### EXERCISE OBJECTIVE
Retype each of the items below word for word, omitting the pictures from your answer.

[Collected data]
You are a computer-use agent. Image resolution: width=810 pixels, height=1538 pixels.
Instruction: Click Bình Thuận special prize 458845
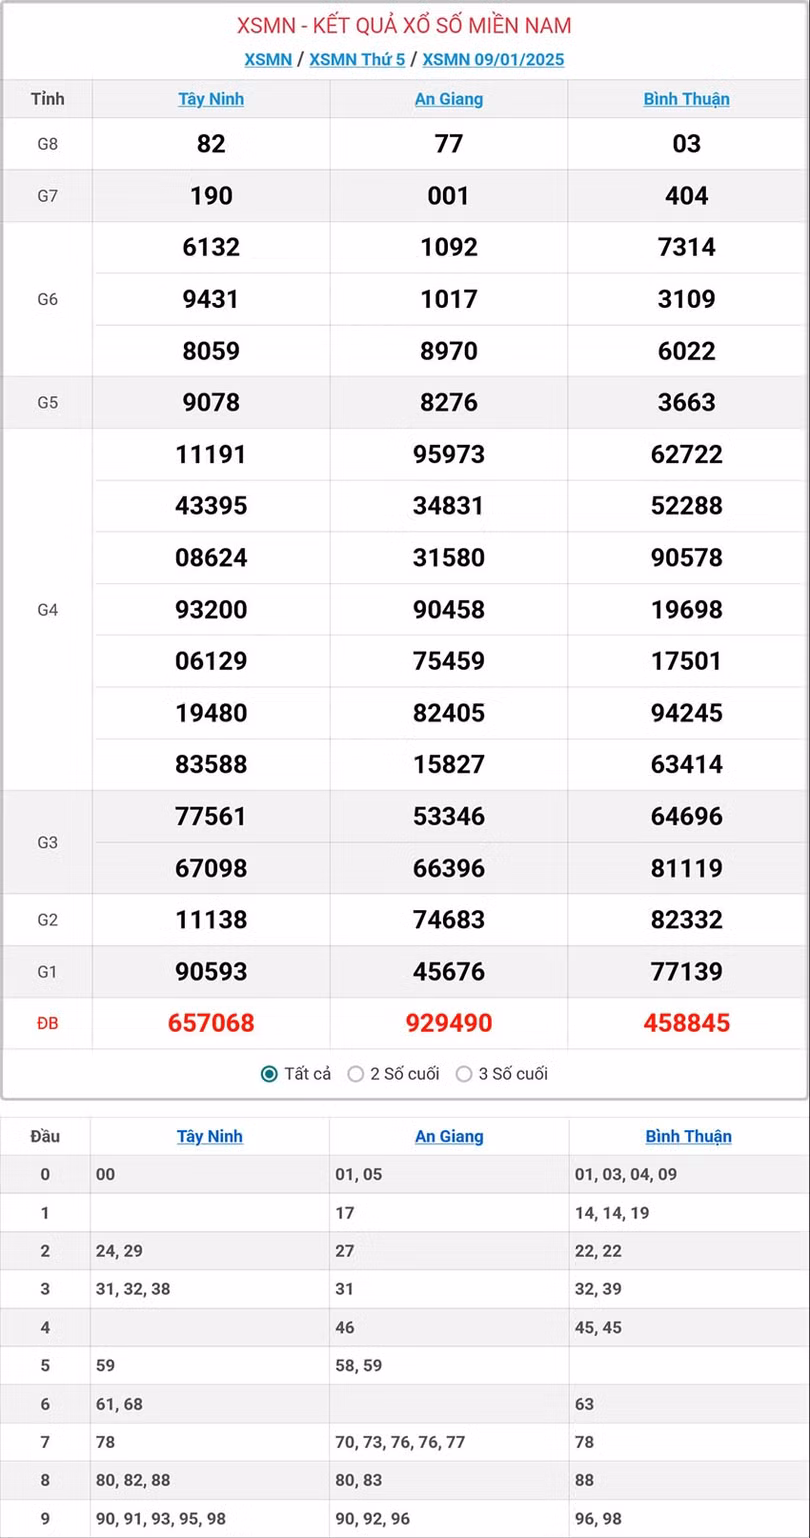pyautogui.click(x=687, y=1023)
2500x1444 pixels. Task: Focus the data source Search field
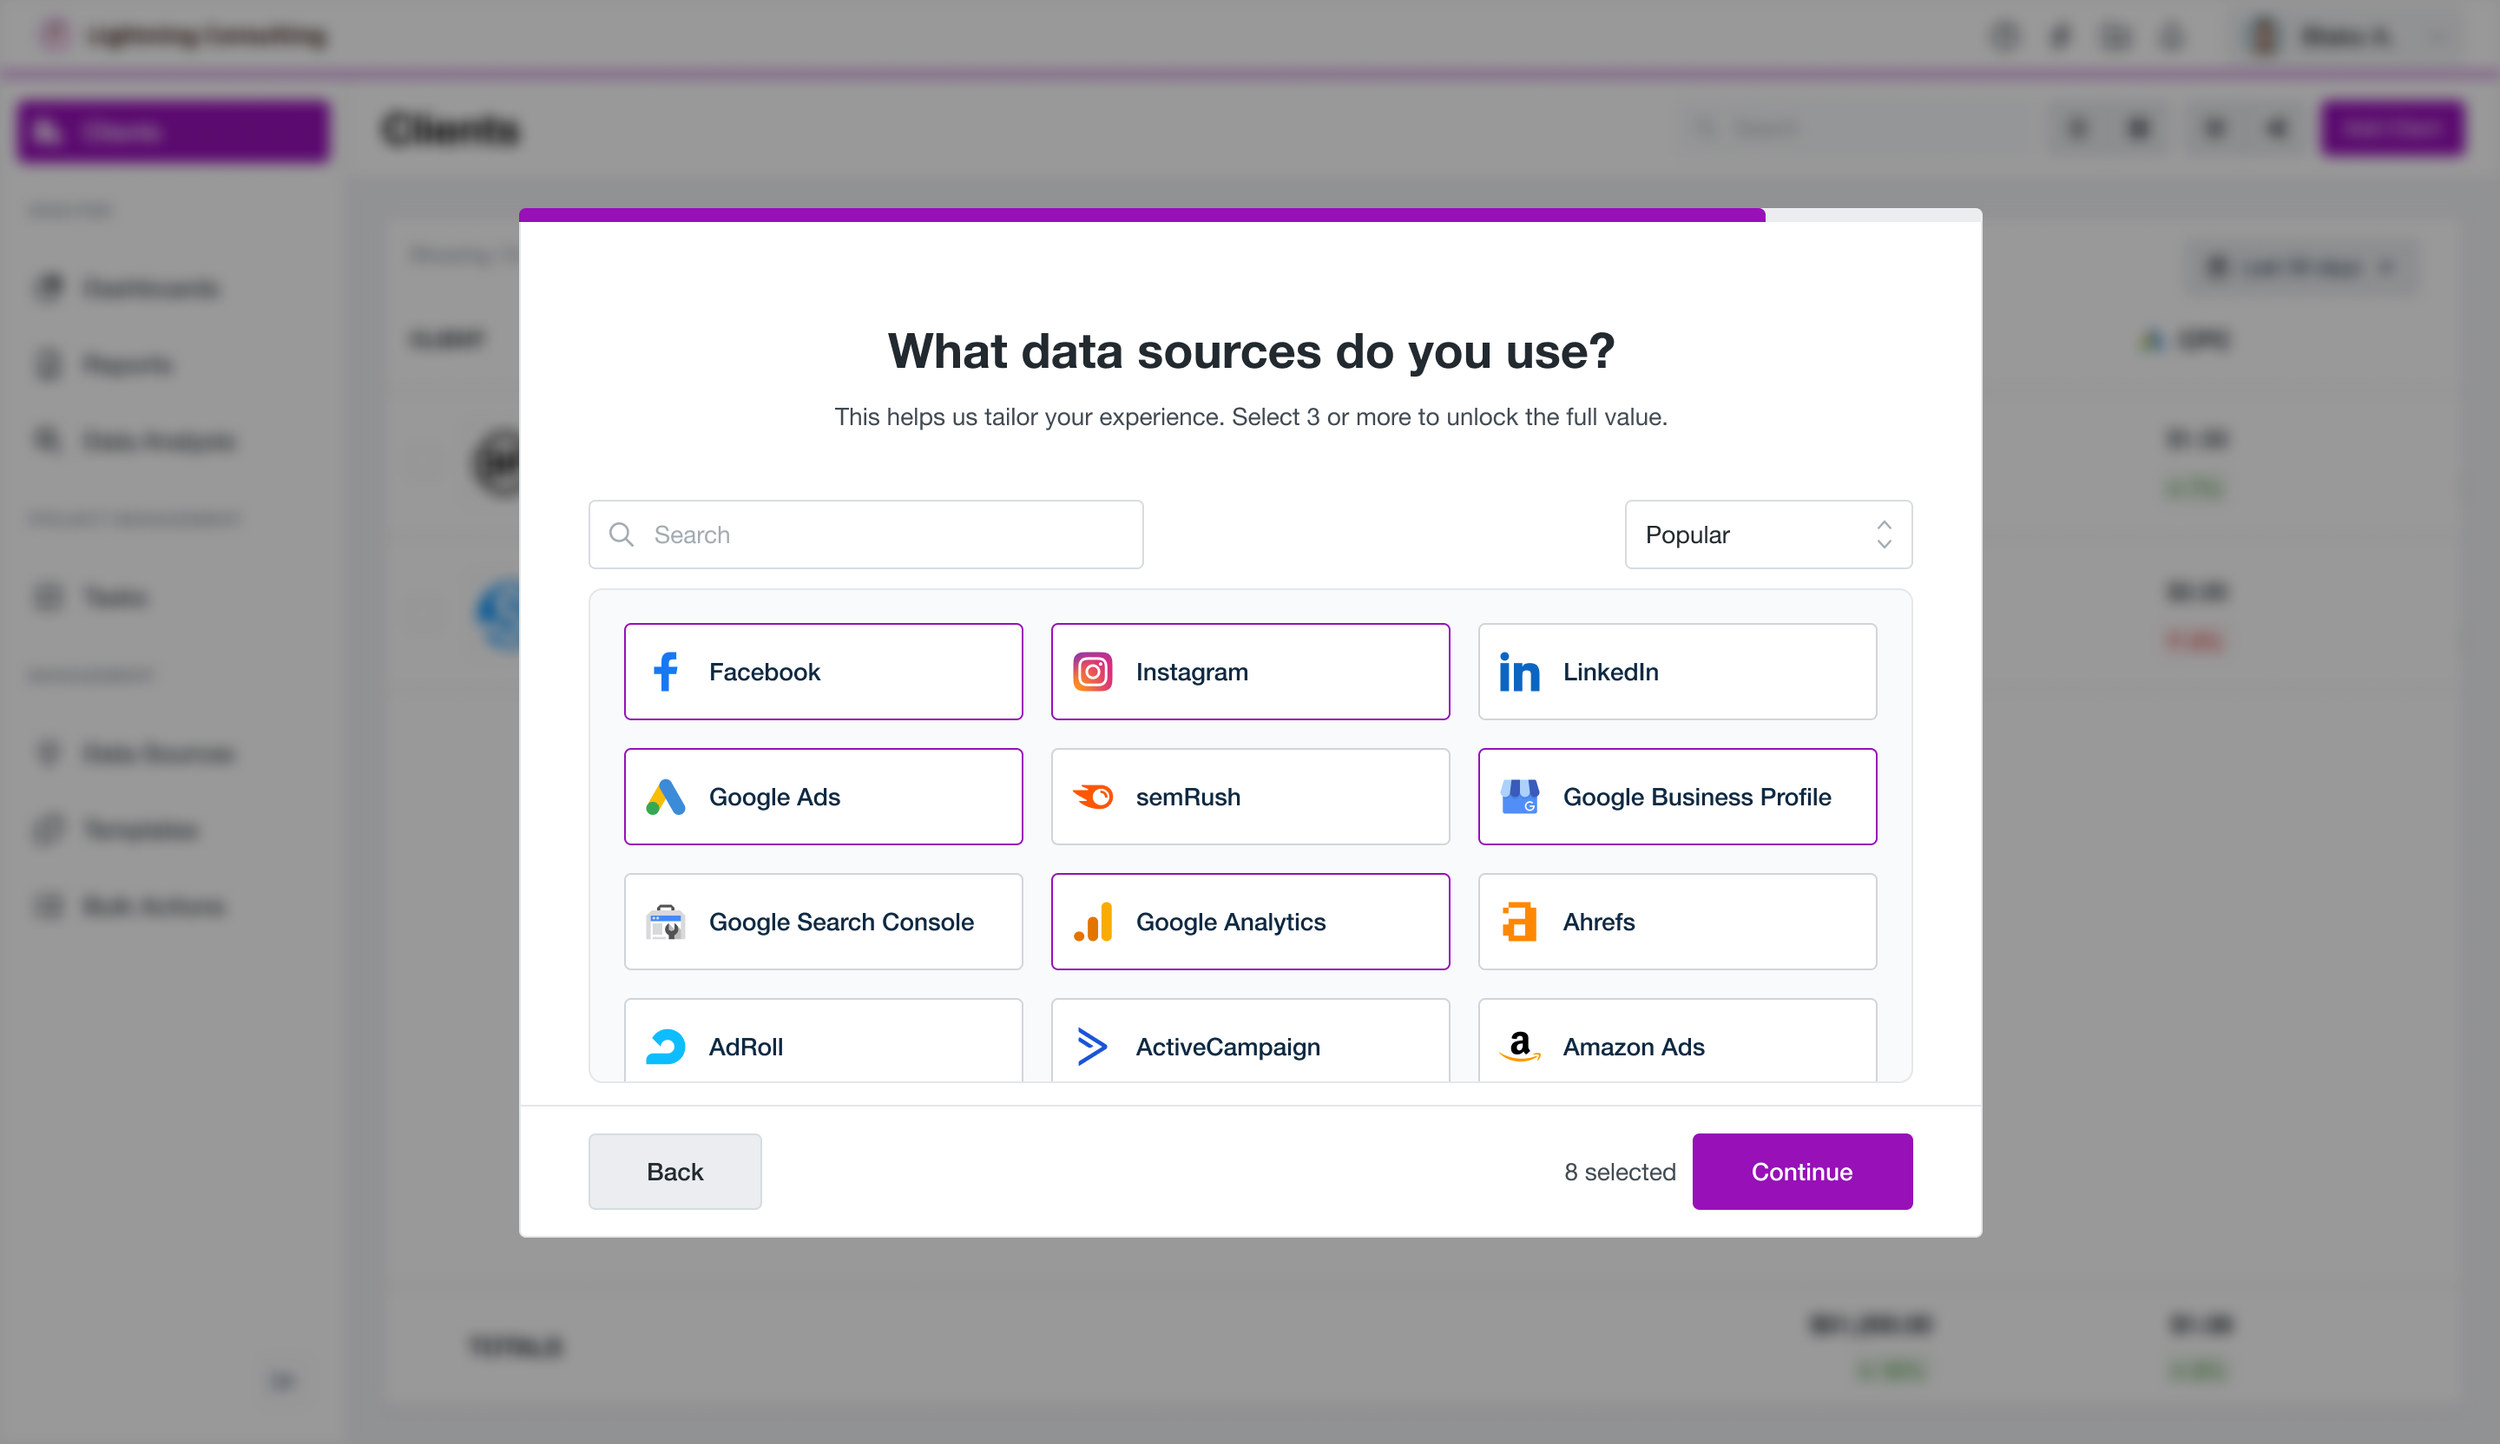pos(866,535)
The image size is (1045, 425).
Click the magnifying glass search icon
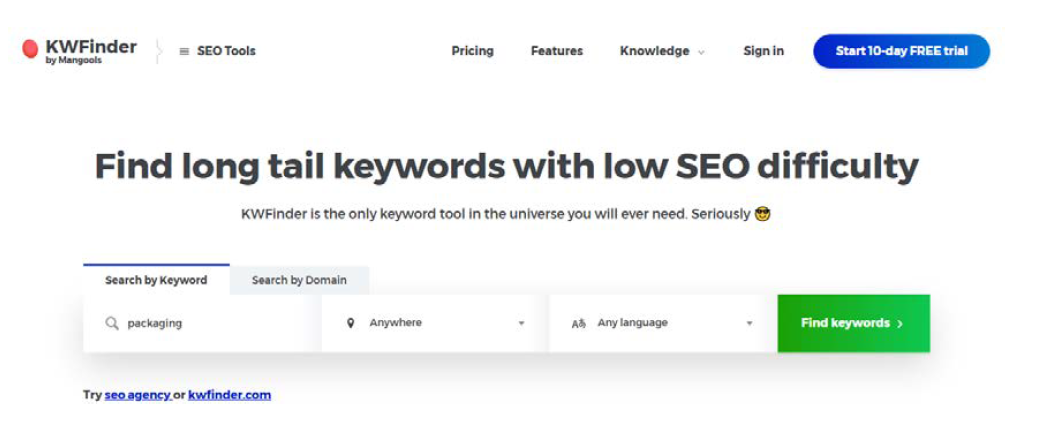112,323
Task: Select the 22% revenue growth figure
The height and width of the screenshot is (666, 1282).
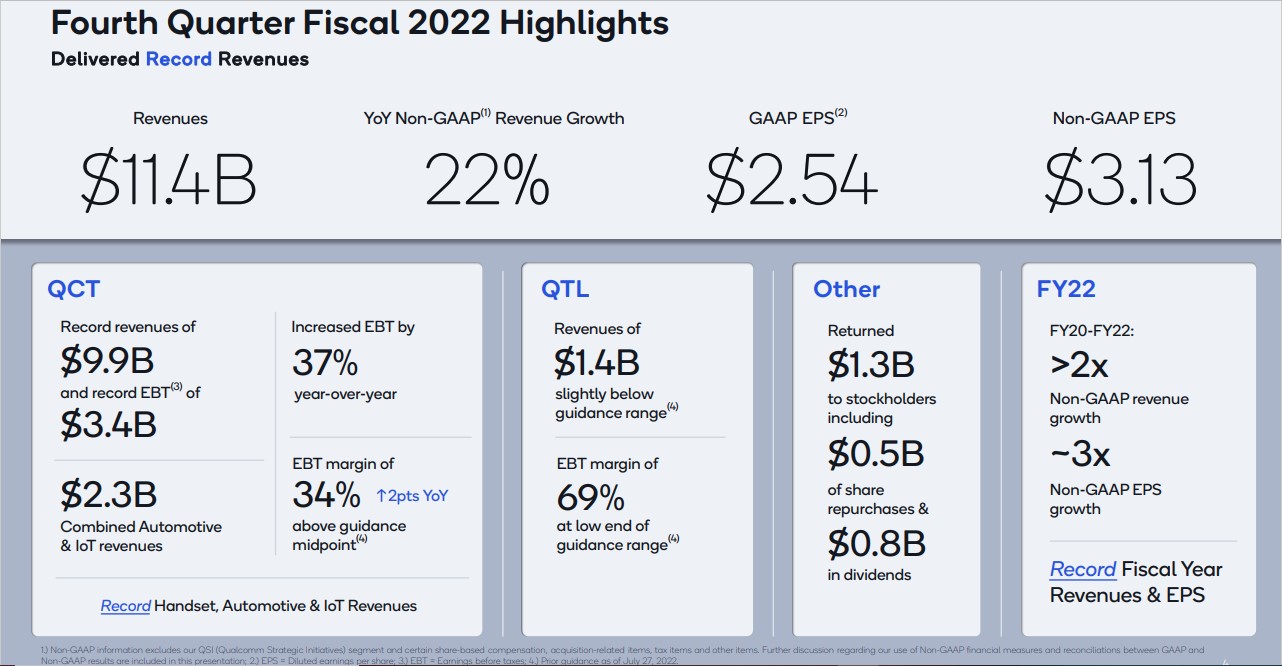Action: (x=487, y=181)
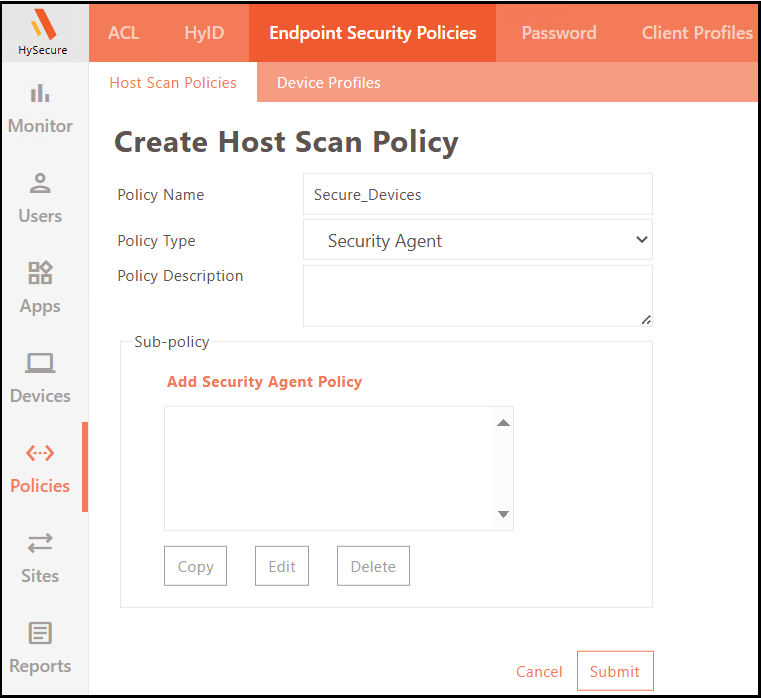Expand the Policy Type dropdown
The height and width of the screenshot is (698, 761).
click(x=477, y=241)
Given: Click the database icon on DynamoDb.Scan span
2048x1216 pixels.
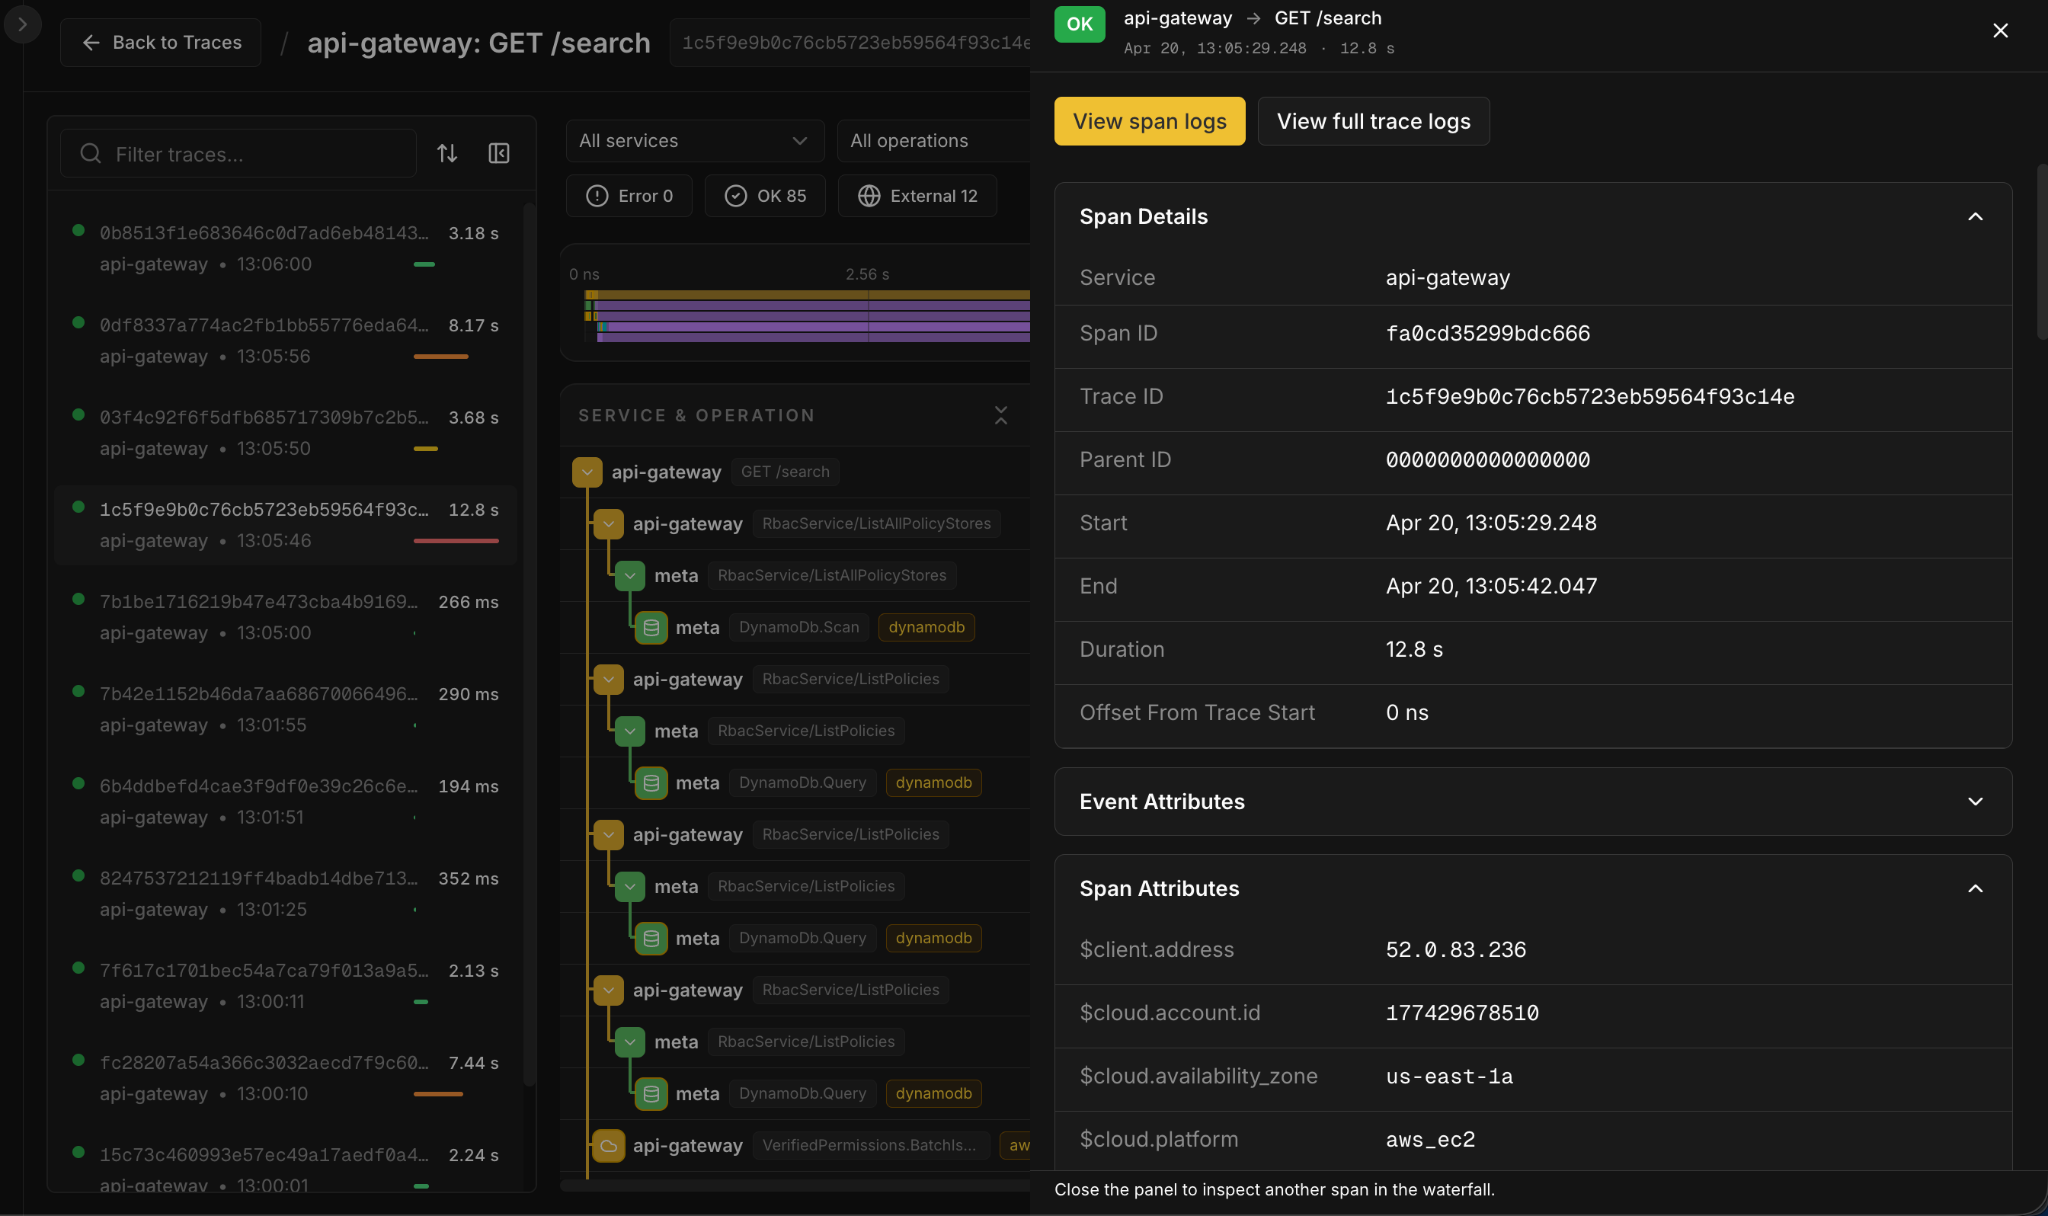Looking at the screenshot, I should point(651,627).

### ANSWER FOR THE TASK
You are a computer-use agent. Image resolution: width=810 pixels, height=1538 pixels.
Instruction: Click Bình Thuận special prize 458845
pyautogui.click(x=687, y=1023)
2500x1444 pixels. Task: Focus the data source Search field
pos(866,535)
The image size is (1045, 425).
Click the magnifying glass search icon
112,323
Task: Select the 22% revenue growth figure
The height and width of the screenshot is (666, 1282).
Action: (x=487, y=181)
Expand the Policy Type dropdown
The height and width of the screenshot is (698, 761).
click(x=477, y=241)
Given: Click the database icon on DynamoDb.Scan span
2048x1216 pixels.
Looking at the screenshot, I should point(651,627).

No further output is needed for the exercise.